Stats NZ has a new website.

For new releases go to

www.stats.govt.nz

As we transition to our new site, you'll still find some Stats NZ information here on this archive site.

  • Share this page to Facebook
  • Share this page to Twitter
  • Share this page to Google+
Commuting patterns in Christchurch

Highlights

  • Christchurch has the largest and most extensive labour market in the South Island.
  • The major commuting hub in Christchurch is Cathedral Square.
  • Christchurch has very close employment links with Waimakariri and Selwyn districts, with almost half of the employed population in these districts working in Christchurch.
  • Between 1996 and 2006, the number of people in Selwyn district who gave a workplace address in Christchurch almost doubled (from 4,800 to 7,800).
  • Smaller urban areas close to Christchurch had some of the highest growth rates in New Zealand.

top

Introduction

Christchurch is the largest city in the South Island.
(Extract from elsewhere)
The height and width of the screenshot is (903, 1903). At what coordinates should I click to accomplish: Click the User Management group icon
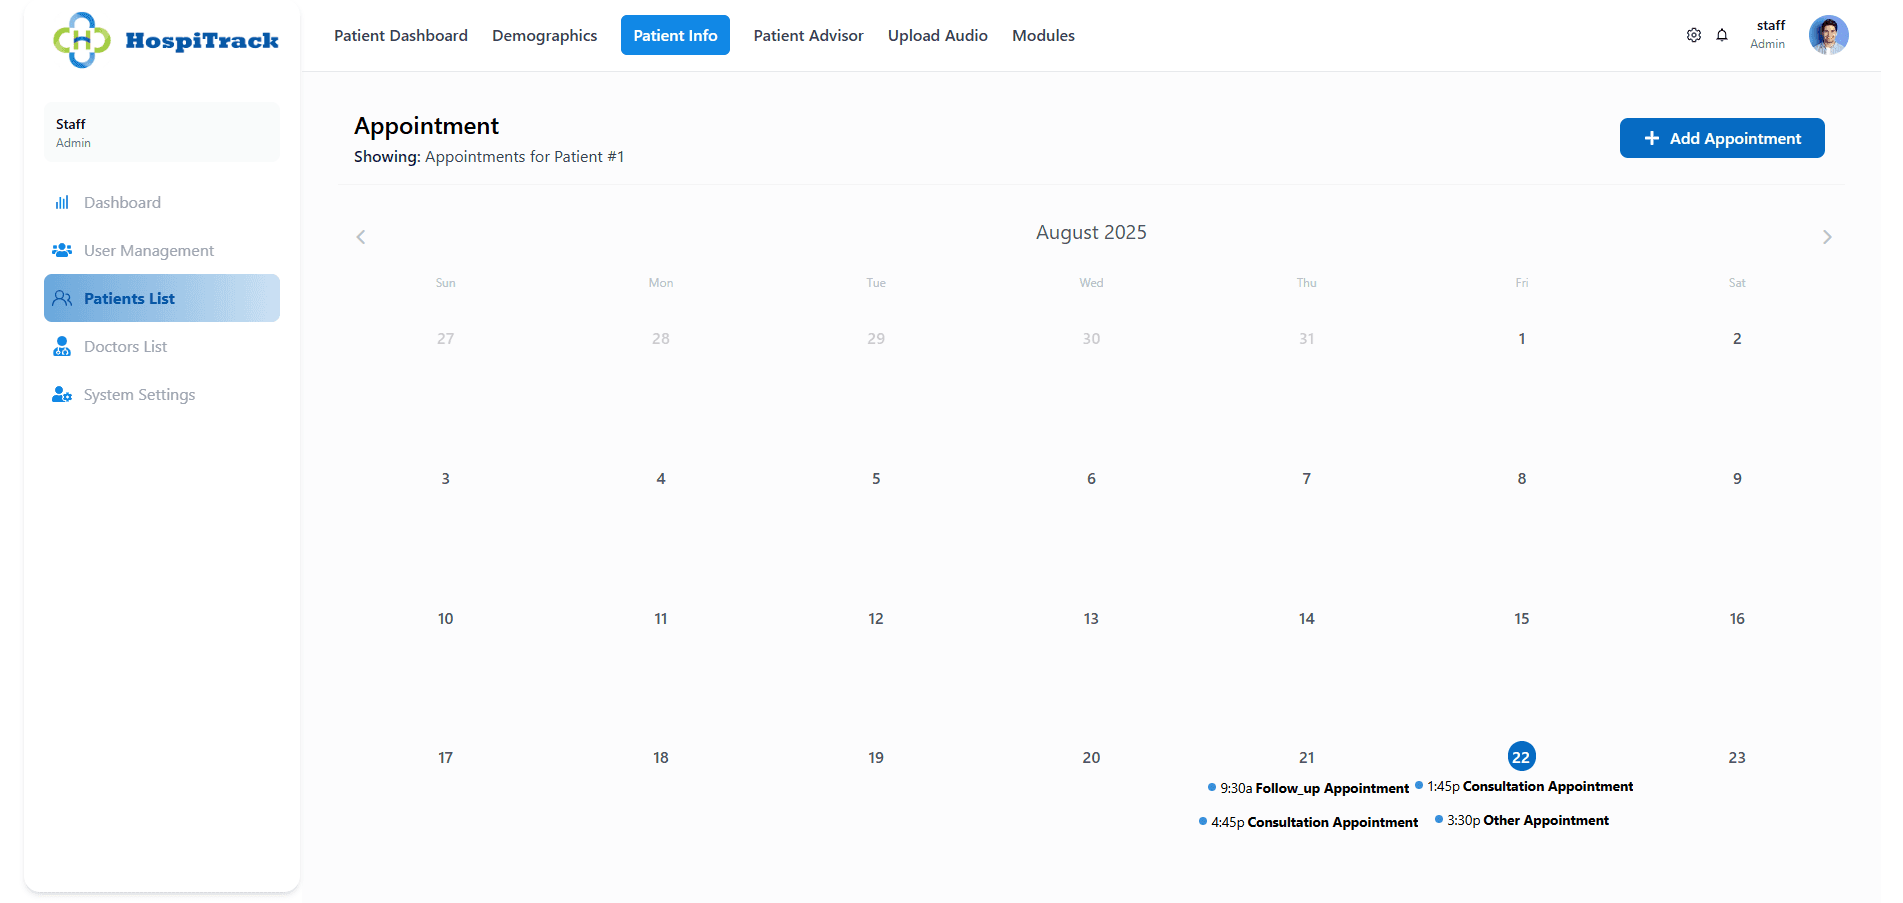point(62,251)

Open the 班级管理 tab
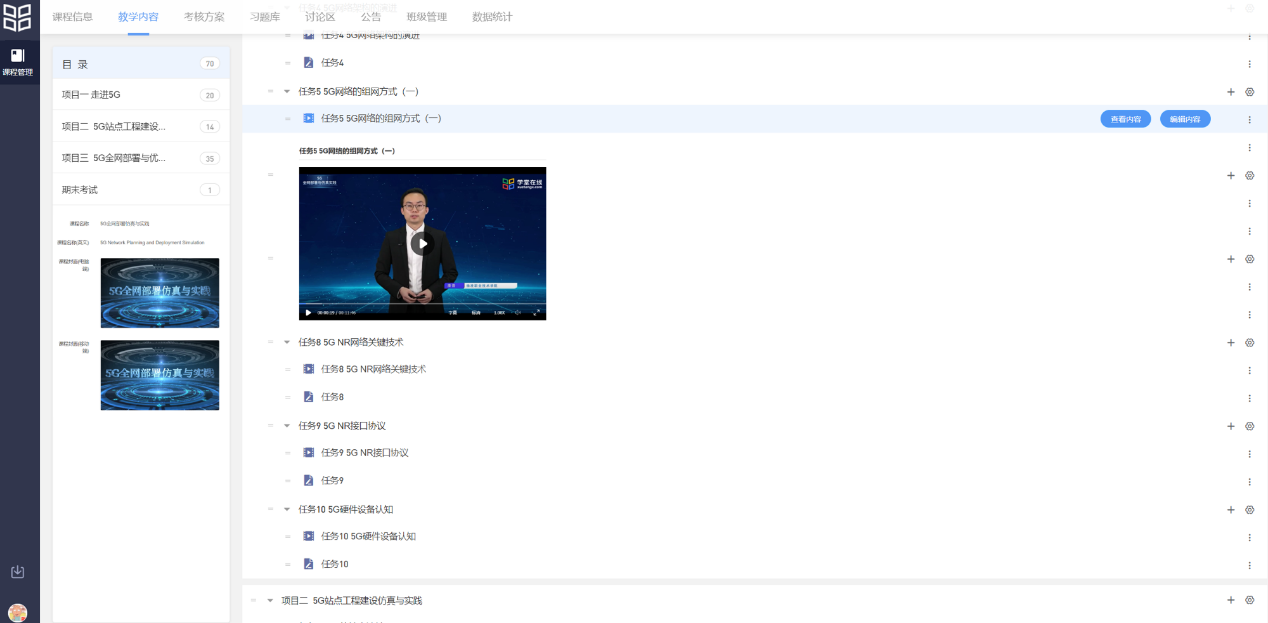tap(426, 17)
More than twice as large as the island’s next largest city, Dunedin, Christchurch had a population of 348,435 at the 2006 Census, making it the largest commuting centre in the South Island. (Figure 1 shows Christchurch’s commuting zone extending into the neighbouring districts of Selwyn and Waimakariri.) Christchurch exerts a very strong labour market influence on surrounding areas; large proportions of the employed population in neighbouring districts list it as a workplace address. In contrast with Auckland and Wellington cities, however, there were only a few people from more distant territorial authorities who said they had a workplace address in Christchurch.

Figure 1
Local Commuting Areas in Canterbury and Surrounding Districts

2006 Census

Graph, Local Commuting Areas in Canterbury and Surrounding Districts.

Note: Zones were derived using primary linkage analysis to summarise area unit travel-to-work data. The main focus of each zone is represented as a red dot with its size proportional to total commuter inflow. Zone names are derived from the area unit that forms the focus point.
The colours demarcate the boundaries of the commuting zones.

Within Christchurch city itself, employment is concentrated in or close to the city centre. The area unit of Cathedral Square acts as a commuting hub for much of the city and surrounding countryside. At the 2006 Census, almost 26,000 people listed a workplace address in Cathedral Square, with other smaller commuting hubs located in Hagley Park, Sydenham, Middleton, Avon Loop, Wigram, Riccarton, and Hornby North.

Figure 2
Employment Density in Christchurch

2006 Census

Graph, Employment Density in Christchurch.

Graph, Employment Density Key.

top

Commuting to Christchurch from neighbouring districts

Figure 3

Graph, Employed Population that Gave a Workplace Address in Christchurch by Usual Residence in Territorial Authority.

Table 1
Employed Population That Gave a Workplace Address in Christchurch

By usual residence in territorial authority and commuting destination
2006 Census

Table, Employed Population that Gave a Workplace Address in Christchurch by Usual Residence in Territorial Authority and Commuting Destination.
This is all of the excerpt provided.